Awareness on the move:
Desktop and mobile awareness prototypes for coordinating contact

John C. Tang and James "Bo" Begole
tang@bigbang.eng.sun.com
begole@bigbang.eng.sun.com

Seminar on People, Computers, and Design
Stanford University April 27, 2001

Our Network Communities research group has explored the use of awareness cues to facilitate communication among distributed work groups by developing a series of prototypes. The ConNexus prototype integrates awareness information, instant messaging, and other communication resources in a desktop computer interface. The Awarenex prototype extends that functionality to wireless handheld devices, such as a Palm, and integrates telephony into the system.

A speech interface also enables callers to make use of the awareness information over the telephone. While the prototypes offer similar functionality, the interfaces reflect the different design affordances and use contexts of each platform. We discuss the design implications of providing awareness information on devices with varying interface and network characteristics. We will also comment on the challenges of transferring the experience gained in the research commmunity on awareness to the fast-moving market of instant messaging products.

John Tang works in the Network Communities group in Sun Labs. He is a Senior Interface Design Engineer that studies how people use technology to guide the design and development of new technology.
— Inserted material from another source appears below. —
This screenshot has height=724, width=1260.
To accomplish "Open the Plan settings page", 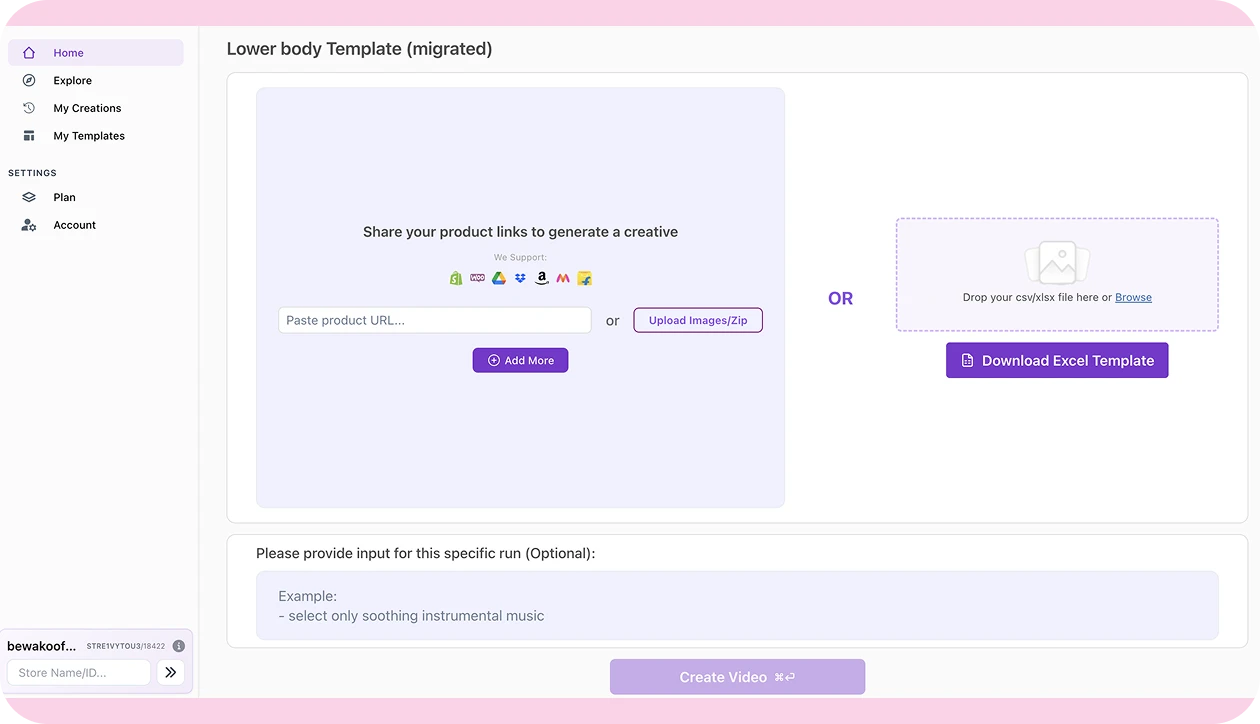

He is currently applying this approach to design new technologies that use awareness information to support the communication and coordination of distributed work groups. Previous work at Sun has focused on developing multimedia systems to support distributed collaboration. Prior to joining Sun in 1990, John worked at Xerox PARC developing and studying several shared drawing prototype tools. His doctoral research at Stanford University studied the use of shared workspaces in group design activity.
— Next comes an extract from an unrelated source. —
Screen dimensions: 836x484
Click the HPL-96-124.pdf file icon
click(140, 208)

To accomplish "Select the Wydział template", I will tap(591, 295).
James "Bo" Begole joined Sun Labs' Network Communities group in 1999 as the group's lead software engineer with research interests in collaborative computing, computer-mediated communication, distributed-system architectures and mobile computing. Bo received a Ph.D. in Computer Science from Virginia Tech in 1998 where he researched techniques to provide flexible support for collaboration in application-sharing systems. Prior to his studies, Bo served in the US Army from 1981-89 as an Arabic language interpreter stationed in the US, Egypt and Greece.